(SOURCE DOCUMENT)

The former president of the European Commission has said he “made a mistake” in listening to David Cameron after being told not to interfere with the Brexit debate in the UK.
Jean-Claude Juncker said he “should not have listened” to the former prime minister and “spoken out” on the issue.
It comes as the row over political lobbying, sparked by Mr Cameron‘s use of Government contacts to lobby on behalf of Greensill Capital, deepened – prompting a series of probes into the matter.
Speaking to the i newspaper, Mr Juncker said that Mr Cameron told him not to conduct interviews with the British press.
“I should not have listened to David Cameron,” he said.
“He told me not to interfere in the debate in the UK, not to come to London, not to do interviews with the British press.
The UK left the European Union on January 31 2020, seven years after the referendum ordered by Mr Cameron in 2013.
The decision to leave – by 52% to 48% – left the EU in shock, and Mr Cameron resigned as prime minister shortly afterwards.
A deal was finally brokered between Prime Minister Boris Johnson and Mr Juncker’s successor Ursula von der Leyen, after spates of sometimes hostile negotiations that were hindered by the coronavirus crisis.
“I made a mistake because I did not defend the EU’s point of view in the UK,” said Mr Juncker.
“They asked me to shut up, so I shut up. That is something I criticise myself for. I should have spoken out rather than stay silent.”

(End SOURCE DOCUMENT)

■ WHAT TO DO
[a] Please rewrite the passage of the Juncker article from "It comes as" to "conduct interviews with the British press.", replacing "Greensill Capital" with "the finance firm".
[b] Answer these questions from the Juncker article:
(i) On what date did the UK leave the European Union?
(ii) By what margin was the decision to leave made?
(iii) Which newspaper did Mr Juncker speak to?
[c] List every person named in the Juncker article.

(RECORDS SHOWN)

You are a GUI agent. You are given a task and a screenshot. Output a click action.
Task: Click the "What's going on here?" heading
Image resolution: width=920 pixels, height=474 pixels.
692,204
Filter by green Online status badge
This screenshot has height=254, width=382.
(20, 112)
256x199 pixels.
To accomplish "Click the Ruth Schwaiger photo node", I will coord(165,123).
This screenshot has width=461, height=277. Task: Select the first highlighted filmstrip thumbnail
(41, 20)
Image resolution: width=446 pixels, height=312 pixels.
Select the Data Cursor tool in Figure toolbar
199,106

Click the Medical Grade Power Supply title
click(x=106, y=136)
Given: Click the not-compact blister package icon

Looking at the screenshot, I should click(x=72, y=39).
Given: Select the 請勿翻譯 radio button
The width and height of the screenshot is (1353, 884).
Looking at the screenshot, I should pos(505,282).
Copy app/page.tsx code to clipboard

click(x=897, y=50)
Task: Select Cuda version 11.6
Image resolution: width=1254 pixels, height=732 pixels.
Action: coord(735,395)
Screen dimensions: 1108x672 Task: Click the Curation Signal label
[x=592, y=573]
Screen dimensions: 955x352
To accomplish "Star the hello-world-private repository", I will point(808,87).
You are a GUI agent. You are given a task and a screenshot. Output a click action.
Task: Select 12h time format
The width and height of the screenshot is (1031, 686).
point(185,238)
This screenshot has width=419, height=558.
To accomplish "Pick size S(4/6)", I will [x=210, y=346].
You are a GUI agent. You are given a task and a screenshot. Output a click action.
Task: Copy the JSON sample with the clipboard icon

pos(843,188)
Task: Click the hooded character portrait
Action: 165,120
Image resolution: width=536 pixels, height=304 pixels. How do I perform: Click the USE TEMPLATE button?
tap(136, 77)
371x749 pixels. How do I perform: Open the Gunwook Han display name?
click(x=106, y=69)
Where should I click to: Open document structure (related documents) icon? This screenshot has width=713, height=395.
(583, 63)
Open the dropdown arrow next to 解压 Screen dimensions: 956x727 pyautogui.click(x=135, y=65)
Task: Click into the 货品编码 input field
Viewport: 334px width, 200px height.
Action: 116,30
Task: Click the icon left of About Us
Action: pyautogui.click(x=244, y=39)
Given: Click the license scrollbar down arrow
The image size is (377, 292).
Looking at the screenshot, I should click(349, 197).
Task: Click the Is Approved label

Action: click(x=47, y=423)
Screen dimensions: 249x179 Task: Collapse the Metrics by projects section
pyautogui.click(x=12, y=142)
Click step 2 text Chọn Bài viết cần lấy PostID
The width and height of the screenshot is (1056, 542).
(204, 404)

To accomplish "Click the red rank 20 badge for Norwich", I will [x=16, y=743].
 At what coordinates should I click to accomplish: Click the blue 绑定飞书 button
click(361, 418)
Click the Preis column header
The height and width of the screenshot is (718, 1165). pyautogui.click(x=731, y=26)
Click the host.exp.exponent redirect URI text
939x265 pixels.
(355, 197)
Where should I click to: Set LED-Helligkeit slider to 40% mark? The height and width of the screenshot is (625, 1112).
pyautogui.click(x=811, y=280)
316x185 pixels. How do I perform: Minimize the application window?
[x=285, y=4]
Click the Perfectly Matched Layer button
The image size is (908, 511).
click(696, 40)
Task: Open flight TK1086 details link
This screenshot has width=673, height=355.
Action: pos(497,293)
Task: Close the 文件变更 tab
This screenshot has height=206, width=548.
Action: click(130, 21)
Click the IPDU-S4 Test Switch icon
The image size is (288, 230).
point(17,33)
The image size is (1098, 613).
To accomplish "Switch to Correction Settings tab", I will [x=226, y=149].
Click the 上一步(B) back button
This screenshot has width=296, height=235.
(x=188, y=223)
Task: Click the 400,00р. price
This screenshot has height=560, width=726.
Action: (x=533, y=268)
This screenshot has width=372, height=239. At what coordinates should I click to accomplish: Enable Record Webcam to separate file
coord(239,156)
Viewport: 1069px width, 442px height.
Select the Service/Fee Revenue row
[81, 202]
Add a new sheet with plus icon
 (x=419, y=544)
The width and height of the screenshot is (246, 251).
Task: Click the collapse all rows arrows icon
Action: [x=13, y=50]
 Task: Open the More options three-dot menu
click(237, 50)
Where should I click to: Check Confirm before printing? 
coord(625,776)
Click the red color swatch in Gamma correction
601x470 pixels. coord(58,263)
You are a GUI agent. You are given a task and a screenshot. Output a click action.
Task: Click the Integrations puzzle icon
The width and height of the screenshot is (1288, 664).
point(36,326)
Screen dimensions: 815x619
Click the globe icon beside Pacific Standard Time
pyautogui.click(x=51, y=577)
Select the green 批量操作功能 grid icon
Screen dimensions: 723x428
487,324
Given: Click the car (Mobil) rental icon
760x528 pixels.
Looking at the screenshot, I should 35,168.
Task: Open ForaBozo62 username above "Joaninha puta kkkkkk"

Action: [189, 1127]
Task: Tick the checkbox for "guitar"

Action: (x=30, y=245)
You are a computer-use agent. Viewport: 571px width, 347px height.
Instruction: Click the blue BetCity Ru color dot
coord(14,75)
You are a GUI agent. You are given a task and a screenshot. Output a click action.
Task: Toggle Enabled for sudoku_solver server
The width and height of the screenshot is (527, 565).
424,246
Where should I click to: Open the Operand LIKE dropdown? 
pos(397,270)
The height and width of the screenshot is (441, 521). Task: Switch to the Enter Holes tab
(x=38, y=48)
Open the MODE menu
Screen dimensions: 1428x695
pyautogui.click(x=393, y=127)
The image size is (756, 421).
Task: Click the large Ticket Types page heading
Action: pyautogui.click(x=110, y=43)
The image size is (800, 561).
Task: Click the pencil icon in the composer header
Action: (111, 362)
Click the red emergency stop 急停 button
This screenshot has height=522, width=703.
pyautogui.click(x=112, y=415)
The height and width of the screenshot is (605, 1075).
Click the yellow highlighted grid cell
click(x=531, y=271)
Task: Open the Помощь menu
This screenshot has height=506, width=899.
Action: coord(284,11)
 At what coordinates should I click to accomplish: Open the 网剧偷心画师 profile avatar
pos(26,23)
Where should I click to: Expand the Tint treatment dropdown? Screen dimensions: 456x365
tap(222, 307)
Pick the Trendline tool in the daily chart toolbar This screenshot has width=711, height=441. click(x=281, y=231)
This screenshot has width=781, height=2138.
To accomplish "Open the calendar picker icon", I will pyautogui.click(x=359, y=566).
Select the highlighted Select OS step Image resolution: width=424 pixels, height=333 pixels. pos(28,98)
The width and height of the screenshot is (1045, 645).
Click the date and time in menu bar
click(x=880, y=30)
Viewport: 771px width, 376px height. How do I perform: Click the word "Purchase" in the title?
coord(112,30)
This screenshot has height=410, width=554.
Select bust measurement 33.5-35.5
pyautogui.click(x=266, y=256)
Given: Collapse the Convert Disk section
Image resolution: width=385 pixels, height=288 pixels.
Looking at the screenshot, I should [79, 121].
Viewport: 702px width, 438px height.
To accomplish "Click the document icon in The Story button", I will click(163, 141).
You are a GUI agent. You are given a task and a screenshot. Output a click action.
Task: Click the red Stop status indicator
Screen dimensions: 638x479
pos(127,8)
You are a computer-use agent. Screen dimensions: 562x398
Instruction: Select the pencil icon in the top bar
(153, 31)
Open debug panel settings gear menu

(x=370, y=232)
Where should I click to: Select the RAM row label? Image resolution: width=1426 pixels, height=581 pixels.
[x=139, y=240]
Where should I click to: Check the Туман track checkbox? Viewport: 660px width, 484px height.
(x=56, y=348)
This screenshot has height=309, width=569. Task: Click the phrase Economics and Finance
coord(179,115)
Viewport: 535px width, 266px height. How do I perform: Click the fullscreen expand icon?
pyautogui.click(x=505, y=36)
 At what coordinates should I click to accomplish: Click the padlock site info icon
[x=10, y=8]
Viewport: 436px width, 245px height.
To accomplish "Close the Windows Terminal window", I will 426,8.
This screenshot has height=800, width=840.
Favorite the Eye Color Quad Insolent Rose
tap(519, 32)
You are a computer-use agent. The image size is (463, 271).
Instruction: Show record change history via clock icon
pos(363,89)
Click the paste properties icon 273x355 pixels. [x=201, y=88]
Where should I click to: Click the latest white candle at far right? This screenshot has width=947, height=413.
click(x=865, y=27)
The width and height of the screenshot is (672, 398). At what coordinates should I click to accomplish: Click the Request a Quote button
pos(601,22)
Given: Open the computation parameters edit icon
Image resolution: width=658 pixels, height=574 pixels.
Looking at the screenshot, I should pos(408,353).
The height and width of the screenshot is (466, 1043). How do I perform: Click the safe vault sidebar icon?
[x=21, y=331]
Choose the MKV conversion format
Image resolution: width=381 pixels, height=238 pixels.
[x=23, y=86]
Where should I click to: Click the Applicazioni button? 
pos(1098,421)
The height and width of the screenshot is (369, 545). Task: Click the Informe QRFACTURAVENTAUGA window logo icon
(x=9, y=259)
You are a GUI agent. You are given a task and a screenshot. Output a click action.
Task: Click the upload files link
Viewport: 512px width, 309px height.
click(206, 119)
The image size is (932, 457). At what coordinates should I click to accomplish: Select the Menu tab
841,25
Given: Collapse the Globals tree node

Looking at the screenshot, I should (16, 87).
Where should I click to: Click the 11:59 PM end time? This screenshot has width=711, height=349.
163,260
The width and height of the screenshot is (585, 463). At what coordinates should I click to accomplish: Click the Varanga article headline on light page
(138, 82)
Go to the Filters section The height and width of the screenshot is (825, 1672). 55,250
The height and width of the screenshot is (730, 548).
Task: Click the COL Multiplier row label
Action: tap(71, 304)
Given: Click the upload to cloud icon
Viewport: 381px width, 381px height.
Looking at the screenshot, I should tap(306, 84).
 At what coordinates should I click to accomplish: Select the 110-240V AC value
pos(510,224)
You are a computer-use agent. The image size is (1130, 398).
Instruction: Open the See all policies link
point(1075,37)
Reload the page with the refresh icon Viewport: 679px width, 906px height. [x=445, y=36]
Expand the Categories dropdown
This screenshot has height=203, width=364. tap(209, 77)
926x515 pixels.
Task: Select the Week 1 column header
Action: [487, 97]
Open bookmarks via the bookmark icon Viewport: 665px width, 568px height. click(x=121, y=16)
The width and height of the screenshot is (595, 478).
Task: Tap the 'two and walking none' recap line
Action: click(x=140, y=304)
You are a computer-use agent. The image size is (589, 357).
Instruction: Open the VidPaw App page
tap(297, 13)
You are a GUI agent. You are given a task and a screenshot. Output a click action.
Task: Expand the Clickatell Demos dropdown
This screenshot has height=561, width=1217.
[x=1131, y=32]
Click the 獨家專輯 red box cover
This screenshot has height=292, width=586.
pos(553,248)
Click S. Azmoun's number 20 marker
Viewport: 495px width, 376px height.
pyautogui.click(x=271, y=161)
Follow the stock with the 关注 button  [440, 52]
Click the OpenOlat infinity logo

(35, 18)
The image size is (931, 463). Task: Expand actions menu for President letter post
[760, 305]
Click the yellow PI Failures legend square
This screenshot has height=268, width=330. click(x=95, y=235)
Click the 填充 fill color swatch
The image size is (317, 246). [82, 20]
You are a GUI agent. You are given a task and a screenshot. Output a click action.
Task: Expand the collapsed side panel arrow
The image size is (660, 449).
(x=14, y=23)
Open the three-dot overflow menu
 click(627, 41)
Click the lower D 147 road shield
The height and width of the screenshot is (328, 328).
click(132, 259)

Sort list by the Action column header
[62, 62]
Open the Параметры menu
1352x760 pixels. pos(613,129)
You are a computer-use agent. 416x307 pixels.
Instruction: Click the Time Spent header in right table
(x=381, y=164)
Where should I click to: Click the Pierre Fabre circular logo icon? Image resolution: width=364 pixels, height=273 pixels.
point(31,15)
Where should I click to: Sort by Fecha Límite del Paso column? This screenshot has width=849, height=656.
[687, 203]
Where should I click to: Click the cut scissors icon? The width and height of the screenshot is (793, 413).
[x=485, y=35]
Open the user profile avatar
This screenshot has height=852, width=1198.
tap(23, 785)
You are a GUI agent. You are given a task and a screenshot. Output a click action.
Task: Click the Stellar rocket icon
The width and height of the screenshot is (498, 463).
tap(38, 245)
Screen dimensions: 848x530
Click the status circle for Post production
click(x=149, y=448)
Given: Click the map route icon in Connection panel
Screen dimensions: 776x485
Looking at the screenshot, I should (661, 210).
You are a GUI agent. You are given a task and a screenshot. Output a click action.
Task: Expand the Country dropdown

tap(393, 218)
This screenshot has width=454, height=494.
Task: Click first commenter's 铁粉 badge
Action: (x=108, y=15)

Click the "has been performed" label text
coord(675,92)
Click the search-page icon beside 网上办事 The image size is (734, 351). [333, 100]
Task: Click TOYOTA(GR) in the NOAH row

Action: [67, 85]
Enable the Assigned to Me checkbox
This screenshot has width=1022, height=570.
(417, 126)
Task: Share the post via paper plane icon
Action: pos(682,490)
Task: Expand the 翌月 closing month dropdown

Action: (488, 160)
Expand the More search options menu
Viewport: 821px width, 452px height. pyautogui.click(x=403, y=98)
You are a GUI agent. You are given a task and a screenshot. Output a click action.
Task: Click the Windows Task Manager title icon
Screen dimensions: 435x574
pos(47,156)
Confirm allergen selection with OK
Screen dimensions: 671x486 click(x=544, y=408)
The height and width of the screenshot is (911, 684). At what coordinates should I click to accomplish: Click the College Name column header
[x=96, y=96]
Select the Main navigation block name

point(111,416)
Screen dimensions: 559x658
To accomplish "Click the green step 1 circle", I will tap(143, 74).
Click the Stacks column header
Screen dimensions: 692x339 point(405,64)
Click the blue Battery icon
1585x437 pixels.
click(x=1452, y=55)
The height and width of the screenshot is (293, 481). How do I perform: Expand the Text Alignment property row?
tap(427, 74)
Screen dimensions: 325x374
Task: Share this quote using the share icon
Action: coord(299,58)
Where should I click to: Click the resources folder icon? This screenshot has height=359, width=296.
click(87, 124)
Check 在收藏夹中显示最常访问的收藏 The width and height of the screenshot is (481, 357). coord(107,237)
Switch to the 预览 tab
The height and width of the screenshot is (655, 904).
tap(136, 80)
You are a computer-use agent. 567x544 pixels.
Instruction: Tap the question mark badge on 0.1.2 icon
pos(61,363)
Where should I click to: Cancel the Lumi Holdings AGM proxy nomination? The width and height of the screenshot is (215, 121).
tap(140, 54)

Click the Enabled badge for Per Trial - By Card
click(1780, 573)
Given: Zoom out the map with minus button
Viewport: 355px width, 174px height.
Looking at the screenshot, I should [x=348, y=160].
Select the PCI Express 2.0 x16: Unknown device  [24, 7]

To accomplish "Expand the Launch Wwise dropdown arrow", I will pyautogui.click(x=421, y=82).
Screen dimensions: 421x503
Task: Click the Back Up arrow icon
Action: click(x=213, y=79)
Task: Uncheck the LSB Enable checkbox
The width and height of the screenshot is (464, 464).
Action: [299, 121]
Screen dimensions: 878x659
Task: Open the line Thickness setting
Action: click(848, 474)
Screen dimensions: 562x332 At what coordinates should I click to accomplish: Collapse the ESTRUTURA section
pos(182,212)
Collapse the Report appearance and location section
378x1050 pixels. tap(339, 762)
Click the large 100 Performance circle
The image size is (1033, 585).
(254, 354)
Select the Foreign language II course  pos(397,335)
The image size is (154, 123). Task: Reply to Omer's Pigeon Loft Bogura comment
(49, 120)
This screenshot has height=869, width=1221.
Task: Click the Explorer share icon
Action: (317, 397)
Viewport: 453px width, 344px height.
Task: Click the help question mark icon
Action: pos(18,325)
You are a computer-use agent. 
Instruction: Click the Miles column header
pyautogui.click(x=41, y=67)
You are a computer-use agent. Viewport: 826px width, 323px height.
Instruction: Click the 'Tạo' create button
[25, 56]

(End RECORDS SHOWN)

■ ANSWERS FOR THE EXERCISE
[a]
It comes as the row over political lobbying, sparked by Mr Cameron‘s use of Government contacts to lobby on behalf of the finance firm, deepened – prompting a series of probes into the matter.
Speaking to the i newspaper, Mr Juncker said that Mr Cameron told him not to conduct interviews with the British press.

[b]
(i) January 31 2020
(ii) 52% to 48%
(iii) The i newspaper

[c]
Jean-Claude Juncker
David Cameron
Boris Johnson
Ursula von der Leyen